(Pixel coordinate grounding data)
========================================================================
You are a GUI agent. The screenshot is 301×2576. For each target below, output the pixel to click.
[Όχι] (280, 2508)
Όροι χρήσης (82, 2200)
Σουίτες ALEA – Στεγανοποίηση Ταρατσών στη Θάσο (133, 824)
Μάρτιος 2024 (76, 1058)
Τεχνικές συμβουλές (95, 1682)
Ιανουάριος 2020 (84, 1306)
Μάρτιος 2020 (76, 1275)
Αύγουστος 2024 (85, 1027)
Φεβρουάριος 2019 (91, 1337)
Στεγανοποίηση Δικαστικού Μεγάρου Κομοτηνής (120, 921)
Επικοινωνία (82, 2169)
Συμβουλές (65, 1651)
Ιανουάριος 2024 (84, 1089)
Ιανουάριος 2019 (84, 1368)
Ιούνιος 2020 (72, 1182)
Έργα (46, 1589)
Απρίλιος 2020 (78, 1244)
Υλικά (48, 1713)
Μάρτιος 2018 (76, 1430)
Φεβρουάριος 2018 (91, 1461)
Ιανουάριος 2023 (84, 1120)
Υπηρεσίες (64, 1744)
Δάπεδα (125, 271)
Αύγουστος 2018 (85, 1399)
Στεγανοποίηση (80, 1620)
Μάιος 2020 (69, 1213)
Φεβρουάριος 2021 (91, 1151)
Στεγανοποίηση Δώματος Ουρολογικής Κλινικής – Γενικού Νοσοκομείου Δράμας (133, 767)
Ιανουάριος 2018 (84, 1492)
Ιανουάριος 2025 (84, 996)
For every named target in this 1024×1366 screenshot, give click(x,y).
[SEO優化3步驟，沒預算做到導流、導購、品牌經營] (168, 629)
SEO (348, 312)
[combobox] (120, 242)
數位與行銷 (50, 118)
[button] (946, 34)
========================================================================
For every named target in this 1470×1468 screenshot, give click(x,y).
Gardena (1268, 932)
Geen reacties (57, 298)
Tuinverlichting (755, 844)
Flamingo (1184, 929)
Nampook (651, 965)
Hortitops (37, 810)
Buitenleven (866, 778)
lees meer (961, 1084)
========================================================================
_The problem:_ With the line holding "Όροι χρήσης (82, 2200)" as the first and the line holding "Στεγανοποίηση (80, 1620)" as the last, set down that range of the entries above exactly, and nothing else.

_Finished exercise:_
Όροι χρήσης (82, 2200)
Σουίτες ALEA – Στεγανοποίηση Ταρατσών στη Θάσο (133, 824)
Μάρτιος 2024 (76, 1058)
Τεχνικές συμβουλές (95, 1682)
Ιανουάριος 2020 (84, 1306)
Μάρτιος 2020 (76, 1275)
Αύγουστος 2024 (85, 1027)
Φεβρουάριος 2019 (91, 1337)
Στεγανοποίηση Δικαστικού Μεγάρου Κομοτηνής (120, 921)
Επικοινωνία (82, 2169)
Συμβουλές (65, 1651)
Ιανουάριος 2024 (84, 1089)
Ιανουάριος 2019 (84, 1368)
Ιούνιος 2020 (72, 1182)
Έργα (46, 1589)
Απρίλιος 2020 (78, 1244)
Υλικά (48, 1713)
Μάρτιος 2018 (76, 1430)
Φεβρουάριος 2018 (91, 1461)
Ιανουάριος 2023 (84, 1120)
Υπηρεσίες (64, 1744)
Δάπεδα (125, 271)
Αύγουστος 2018 (85, 1399)
Στεγανοποίηση (80, 1620)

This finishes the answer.